Z różnymi carolami, sekaku srekaku i innymi kaku lepiej daj se od razu spokój. Jakby co to nawet nie wiadomo gdzie z reklamacją iść. Nikt poważny tym nie handluje. A nigdy nie słyszałem żeby z siurkiem albo senhajzerem trza było po reklamacjach ganiać.

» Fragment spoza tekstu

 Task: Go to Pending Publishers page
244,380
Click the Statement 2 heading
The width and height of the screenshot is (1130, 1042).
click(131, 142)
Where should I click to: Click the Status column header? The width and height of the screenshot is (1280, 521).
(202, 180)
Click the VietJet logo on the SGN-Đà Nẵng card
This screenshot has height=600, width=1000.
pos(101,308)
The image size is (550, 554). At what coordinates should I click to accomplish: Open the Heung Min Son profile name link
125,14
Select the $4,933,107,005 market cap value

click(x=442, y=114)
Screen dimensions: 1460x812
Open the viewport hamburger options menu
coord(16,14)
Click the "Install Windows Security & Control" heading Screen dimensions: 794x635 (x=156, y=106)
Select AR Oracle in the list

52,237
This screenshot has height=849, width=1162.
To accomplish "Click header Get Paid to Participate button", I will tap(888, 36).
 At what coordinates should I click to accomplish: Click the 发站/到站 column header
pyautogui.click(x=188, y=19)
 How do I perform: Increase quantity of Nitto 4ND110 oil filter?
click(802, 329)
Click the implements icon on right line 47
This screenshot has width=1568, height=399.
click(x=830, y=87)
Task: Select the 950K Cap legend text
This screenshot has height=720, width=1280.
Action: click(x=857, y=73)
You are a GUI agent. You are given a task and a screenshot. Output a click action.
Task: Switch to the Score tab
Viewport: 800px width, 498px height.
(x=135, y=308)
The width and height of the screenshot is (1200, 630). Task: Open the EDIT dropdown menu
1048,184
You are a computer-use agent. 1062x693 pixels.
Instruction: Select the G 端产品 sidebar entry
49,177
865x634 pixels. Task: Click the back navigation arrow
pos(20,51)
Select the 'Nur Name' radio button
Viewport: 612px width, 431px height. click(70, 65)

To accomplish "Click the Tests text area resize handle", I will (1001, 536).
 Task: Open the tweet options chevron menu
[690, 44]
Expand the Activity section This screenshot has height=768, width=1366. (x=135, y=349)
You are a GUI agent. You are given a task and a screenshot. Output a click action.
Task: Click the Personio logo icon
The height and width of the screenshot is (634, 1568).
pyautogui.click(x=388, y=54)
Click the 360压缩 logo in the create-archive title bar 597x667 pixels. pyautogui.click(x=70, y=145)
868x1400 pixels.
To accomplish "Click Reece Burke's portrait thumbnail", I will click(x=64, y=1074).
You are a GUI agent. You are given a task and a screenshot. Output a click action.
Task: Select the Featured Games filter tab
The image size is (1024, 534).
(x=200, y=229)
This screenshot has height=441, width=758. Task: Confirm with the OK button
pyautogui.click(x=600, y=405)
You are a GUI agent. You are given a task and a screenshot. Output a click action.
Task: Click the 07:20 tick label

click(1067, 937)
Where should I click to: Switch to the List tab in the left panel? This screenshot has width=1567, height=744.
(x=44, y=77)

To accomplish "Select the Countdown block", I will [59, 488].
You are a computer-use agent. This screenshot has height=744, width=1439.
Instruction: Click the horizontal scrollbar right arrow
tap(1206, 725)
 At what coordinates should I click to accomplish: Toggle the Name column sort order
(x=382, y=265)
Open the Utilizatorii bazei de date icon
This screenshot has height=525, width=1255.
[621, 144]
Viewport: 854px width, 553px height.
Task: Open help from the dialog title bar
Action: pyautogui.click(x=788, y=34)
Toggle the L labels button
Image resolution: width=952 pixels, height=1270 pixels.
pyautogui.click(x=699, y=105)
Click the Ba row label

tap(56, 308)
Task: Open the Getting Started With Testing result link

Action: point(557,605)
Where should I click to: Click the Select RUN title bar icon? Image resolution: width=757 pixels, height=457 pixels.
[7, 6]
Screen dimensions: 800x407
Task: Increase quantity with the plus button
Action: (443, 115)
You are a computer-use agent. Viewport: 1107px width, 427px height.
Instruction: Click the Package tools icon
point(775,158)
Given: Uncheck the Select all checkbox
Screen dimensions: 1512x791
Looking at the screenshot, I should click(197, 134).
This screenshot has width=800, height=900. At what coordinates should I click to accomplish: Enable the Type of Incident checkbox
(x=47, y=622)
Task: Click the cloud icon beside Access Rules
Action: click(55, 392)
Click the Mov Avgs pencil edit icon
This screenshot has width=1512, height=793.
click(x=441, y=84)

Seria PG to odpowiedniki SM , tyle ,,ze wersja "ekonomiczna". Przedtem robiła to seria betagreen, obudowa z alwinylu, sitka też , brak cewek przeciwzakłóceniowych i kompensujących itp. Dopóki się nie pałętałeś w okolicach jakiegoś dławika od jarzeniówki czy podobnego g... było w miarę ok. Tę obudowę z alwinylu było nieststy słychać, to wymyślili serię PG w żelastwie, ale stal chirurgiczna to to nie jest. Tak chyba ze 2 czy 3 lata temu dostałem kilka do testowania, i coś mi cały czas nie pasowało, na impulsy reagowały jakoś nie tak, nie umiem do tej pory sprecyzować, może kwestia "gustu". Inni nie marudzą. Sitka na pewno warte swojej ceny, znam tekiego co nie ma dla nich litości i przez 2 lata nie rozwalił żadnego, mechanicznie naprawdę mocne. Seria C to stare poczciwe prologi i stare "cyferki", podrasowane i wsadzone w plastik, i co ciekawe te obudowy choć teoretycznie niższej jakości sprzwdzają się lepiej niż betagriny. Dwa testowałem i byłem mile zdziwiony ,bo tanie one jak śmieci a hulają ładnie.ale po ścianach to nimi już rzucać nie można, hevimetal trzepnie o glebę i po sitku. A prologi wycofali, bandyty.
Senhajzery, zwłaszcze te wyższe modele mają b.chwalone cieplutkie brzmienie, sprawdzają się super jak są nie za ciężkie warunki akustyczne. Jak ma być naprawdę głośno albo kupa śmieci dzwiękowych naokoło to szura 58 (najlepiej bety58) nie przeskoczy. No i nie wiadomo czy za np. 15 lat i po stu upadkach też będzie do użytku, po prostu tyle ich nie robią. A SMy tak, tyle że to inna cena, choć akurat staniały nieżle.